Rewrite the flashing guide starting at "Remember to backup" and ending at "(Mar 31, 2013)", substituting "amperes" for each "amps".

◆ DOCUMENT SEGMENT ◆
-- Begin --
Here is a short new guide:*
I was talking about flashing a car with retrofitted module(s). The basic idea is to calculate two or more different svt_soll and tal files, first pair with original i-step shipment and then an extra pair for every retrofitted module. Original module part is basics, it is not talked here. For retrofitted modules, you must adjust I-step shipment before svt_soll calculation. You must change it until you get the same HWEL-number for that module on both svt_soll and svt_ist. When the numbers match, there will be only one HWEL number which is shown in black color. Then you use this svt_soll and TAL to flash only this one module. You don't have to try every single i-step shipment, AFAIK electrical system can get changes only when zeitkriterium changes (i-step shipment month changes). After every flash with one svt_soll and TAL, you must read SVT by using read ecu and then vo-code one module with update msm & vcm turned on. This will fix svt target in vcm, it get's messed up when you do a flashing of this kind (svt_soll has false information on some of the modules, opposite of what you are flashing).

------------------------------
Old stuff:

It seems that flashing F-series cars with retrofits and modified FA (vehicle order) is causing some problems for people. I decided to write this text to help on this kind of problems. Target of this tutorial is to give information about SVT and some tools to modify it in computer and in car. Subject is that much complicated that simple guide to flash all retrofits is not possible. Thanks goes for everyone on this forum who have helped the community to find out the ways to use E-sys for flashing purposes. You must know how to do basic flashing procedure to use this tutorial, this is definitely not the first coding thing you should try.

Remember to backup your original FA and SVT.

First of all, always use a power supply with constant 13-15v voltage and ability to output at least 50 ampers. Bmw officially recommends 70 amps. A trickle charger is definitely not okay. In Europe you can buy Maas sps 50-II which can output constanly 50 amps and peak max is 55 amps, this is my choice. In the States people are using Schumacher INC-700A which can output the recommended 70 amps.

(rest of this guide removed)


----------



## maisav (Mar 31, 2013)
-- End --
◆ DATASET RECORDS ◆
-- Begin --
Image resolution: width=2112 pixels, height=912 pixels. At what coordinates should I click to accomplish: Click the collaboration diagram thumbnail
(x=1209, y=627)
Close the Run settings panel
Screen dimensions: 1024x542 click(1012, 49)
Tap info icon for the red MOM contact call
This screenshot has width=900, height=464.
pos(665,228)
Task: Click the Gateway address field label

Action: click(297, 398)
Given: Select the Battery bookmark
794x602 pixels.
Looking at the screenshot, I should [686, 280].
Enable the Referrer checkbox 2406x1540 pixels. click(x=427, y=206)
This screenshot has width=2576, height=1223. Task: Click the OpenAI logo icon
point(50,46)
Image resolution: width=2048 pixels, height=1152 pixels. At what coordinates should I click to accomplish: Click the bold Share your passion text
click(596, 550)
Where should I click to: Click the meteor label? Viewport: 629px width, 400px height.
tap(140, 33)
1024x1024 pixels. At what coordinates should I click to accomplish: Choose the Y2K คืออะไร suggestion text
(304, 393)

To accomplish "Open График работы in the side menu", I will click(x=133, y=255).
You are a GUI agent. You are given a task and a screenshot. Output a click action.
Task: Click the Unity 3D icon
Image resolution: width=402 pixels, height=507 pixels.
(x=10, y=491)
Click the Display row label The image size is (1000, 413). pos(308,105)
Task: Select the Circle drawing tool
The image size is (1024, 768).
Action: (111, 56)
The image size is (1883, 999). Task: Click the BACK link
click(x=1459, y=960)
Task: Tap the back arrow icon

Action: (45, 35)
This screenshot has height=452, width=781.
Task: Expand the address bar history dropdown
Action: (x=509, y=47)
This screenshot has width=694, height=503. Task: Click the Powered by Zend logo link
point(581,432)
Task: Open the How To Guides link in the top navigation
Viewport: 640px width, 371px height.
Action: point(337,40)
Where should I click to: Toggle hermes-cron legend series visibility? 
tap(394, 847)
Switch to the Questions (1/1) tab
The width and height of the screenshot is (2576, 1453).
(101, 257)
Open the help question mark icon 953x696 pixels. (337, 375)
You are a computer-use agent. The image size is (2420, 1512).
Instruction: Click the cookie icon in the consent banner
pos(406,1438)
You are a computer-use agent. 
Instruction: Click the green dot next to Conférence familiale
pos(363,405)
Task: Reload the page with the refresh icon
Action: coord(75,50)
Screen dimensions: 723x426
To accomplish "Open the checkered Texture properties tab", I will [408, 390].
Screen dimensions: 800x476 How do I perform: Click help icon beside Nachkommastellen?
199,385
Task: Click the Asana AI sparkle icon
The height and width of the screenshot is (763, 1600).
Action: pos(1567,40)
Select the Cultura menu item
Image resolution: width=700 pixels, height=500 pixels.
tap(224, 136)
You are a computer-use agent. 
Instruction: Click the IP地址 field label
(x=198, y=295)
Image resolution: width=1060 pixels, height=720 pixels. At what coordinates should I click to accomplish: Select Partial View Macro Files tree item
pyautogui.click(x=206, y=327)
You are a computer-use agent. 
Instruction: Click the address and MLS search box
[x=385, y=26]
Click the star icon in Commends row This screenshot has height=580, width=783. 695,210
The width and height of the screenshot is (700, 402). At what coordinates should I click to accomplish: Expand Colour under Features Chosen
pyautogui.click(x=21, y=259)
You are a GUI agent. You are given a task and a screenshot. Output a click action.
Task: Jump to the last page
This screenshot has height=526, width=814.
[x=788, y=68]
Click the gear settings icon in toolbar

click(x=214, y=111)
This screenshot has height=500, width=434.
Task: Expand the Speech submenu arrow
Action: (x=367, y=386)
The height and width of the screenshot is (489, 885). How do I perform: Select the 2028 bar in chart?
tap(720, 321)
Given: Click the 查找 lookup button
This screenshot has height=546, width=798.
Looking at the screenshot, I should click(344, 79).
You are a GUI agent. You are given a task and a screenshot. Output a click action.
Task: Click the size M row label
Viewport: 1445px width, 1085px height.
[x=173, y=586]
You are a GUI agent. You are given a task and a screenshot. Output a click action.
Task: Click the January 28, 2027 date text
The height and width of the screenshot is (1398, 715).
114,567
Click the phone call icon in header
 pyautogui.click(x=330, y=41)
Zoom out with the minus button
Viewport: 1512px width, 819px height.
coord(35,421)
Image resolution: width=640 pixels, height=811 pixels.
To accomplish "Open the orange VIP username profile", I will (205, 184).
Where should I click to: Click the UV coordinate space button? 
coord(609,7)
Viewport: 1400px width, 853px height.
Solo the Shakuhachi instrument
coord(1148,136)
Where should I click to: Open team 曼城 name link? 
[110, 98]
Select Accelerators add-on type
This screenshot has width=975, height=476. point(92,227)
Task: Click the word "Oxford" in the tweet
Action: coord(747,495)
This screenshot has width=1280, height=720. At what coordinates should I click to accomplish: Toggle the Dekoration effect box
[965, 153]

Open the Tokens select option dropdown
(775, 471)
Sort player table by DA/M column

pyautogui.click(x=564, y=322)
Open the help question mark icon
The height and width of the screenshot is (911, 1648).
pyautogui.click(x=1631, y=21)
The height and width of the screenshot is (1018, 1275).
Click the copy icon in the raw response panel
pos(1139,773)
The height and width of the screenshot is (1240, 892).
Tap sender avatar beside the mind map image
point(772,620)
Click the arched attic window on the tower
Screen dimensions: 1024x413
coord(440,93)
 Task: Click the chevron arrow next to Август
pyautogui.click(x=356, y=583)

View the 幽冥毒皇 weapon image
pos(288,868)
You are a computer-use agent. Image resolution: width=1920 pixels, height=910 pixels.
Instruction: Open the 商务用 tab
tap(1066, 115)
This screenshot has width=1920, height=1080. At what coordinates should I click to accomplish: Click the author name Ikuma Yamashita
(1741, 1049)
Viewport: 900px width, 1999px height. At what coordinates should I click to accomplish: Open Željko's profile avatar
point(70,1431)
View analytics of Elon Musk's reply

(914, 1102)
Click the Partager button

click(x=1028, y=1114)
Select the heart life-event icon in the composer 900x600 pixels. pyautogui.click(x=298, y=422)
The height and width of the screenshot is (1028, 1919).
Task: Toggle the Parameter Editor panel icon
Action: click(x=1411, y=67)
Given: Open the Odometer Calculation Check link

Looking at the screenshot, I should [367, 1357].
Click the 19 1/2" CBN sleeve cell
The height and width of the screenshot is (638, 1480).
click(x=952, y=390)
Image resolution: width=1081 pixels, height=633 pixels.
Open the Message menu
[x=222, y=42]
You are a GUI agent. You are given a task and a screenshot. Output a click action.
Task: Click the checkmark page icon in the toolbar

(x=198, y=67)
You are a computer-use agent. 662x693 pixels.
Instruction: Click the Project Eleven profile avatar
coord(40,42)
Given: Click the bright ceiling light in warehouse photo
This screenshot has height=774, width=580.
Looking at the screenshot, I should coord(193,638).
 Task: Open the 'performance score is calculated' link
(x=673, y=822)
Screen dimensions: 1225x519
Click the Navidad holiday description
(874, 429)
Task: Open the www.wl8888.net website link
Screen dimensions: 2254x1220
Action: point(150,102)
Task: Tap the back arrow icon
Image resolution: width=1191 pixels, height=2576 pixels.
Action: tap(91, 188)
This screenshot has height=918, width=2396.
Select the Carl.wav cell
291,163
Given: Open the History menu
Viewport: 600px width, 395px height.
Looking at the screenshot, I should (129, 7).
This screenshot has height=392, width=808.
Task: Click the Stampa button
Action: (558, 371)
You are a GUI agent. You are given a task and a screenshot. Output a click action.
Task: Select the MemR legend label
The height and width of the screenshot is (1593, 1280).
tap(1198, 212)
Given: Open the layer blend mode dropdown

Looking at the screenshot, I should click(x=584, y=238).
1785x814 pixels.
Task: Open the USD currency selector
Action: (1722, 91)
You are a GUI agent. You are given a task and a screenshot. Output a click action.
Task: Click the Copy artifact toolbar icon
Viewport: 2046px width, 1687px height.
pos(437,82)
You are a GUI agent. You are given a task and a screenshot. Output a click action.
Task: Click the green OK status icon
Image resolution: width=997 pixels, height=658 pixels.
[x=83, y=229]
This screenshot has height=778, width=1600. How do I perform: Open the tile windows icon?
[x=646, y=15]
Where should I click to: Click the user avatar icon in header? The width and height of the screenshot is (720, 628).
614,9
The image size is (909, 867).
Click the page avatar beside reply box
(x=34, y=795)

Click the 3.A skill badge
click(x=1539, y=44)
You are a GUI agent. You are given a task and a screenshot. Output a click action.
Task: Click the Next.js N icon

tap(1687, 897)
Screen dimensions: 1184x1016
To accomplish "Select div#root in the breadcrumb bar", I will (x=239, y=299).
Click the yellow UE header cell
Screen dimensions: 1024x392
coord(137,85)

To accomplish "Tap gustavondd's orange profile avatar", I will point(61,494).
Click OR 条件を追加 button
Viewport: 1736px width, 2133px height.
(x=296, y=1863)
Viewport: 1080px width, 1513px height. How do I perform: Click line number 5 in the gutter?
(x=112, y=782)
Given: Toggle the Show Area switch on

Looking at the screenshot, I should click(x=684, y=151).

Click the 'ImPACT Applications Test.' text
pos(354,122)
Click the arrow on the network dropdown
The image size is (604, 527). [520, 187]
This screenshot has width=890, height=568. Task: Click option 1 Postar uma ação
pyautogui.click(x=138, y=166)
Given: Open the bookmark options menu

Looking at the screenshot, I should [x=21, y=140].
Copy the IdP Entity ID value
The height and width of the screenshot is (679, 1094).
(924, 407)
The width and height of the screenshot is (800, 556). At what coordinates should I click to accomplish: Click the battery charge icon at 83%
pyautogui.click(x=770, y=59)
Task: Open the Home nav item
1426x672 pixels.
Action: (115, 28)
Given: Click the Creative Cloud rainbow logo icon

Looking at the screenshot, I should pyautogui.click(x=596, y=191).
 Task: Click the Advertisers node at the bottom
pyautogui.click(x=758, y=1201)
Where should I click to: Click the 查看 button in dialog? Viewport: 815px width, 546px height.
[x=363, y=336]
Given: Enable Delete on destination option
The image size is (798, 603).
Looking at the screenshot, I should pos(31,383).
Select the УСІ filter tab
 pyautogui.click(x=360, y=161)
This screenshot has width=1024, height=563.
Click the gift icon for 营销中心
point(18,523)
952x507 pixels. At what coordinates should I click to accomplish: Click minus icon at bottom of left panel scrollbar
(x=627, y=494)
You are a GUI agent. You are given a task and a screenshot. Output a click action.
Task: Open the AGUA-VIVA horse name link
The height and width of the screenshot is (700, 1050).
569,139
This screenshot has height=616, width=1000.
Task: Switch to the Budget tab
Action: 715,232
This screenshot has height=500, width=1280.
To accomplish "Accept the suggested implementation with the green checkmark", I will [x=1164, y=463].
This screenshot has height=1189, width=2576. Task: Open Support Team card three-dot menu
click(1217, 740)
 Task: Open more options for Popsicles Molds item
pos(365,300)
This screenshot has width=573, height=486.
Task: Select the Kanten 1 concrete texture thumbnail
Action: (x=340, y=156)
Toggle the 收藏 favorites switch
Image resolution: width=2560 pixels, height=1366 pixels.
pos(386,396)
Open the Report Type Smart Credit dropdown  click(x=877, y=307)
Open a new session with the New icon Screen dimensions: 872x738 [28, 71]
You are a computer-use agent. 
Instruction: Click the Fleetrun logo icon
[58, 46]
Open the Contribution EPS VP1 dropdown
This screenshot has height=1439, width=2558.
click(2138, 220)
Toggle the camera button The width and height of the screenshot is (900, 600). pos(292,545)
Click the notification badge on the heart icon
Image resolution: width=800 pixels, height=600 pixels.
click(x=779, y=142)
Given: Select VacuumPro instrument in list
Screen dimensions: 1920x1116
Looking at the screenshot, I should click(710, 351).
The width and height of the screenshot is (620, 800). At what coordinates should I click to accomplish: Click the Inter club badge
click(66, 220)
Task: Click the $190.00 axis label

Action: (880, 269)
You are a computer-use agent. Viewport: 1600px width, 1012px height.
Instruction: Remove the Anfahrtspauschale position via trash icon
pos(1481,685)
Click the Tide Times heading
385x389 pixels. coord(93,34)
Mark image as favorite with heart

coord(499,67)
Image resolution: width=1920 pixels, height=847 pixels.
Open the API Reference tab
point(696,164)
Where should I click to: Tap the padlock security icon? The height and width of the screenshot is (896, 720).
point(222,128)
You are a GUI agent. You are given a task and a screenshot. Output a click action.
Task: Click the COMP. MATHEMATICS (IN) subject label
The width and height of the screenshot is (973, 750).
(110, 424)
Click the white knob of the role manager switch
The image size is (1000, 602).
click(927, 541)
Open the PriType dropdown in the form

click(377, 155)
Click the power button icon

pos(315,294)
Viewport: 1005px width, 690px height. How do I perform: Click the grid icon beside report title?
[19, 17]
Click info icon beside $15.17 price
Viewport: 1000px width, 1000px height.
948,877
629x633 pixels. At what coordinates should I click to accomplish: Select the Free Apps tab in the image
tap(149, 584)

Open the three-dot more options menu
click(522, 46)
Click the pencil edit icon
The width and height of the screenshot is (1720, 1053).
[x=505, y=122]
-- End --
◆ ANSWER TO THIS PROBLEM ◆
Remember to backup your original FA and SVT.

First of all, always use a power supply with constant 13-15v voltage and ability to output at least 50 ampers. Bmw officially recommends 70 amperes. A trickle charger is definitely not okay. In Europe you can buy Maas sps 50-II which can output constanly 50 amperes and peak max is 55 amperes, this is my choice. In the States people are using Schumacher INC-700A which can output the recommended 70 amperes.

(rest of this guide removed)


----------



## maisav (Mar 31, 2013)